→ How to complete this task:
Please restate the entire listing verbatim.

→ Records for the exercise:

----

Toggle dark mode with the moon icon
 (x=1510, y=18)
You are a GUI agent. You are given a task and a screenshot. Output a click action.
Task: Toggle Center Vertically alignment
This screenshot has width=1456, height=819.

----

→ Output below:
Toggle dark mode with the moon icon
 (x=1510, y=18)
You are a GUI agent. You are given a task and a screenshot. Output a click action.
Task: Toggle Center Vertically alignment
This screenshot has width=1456, height=819.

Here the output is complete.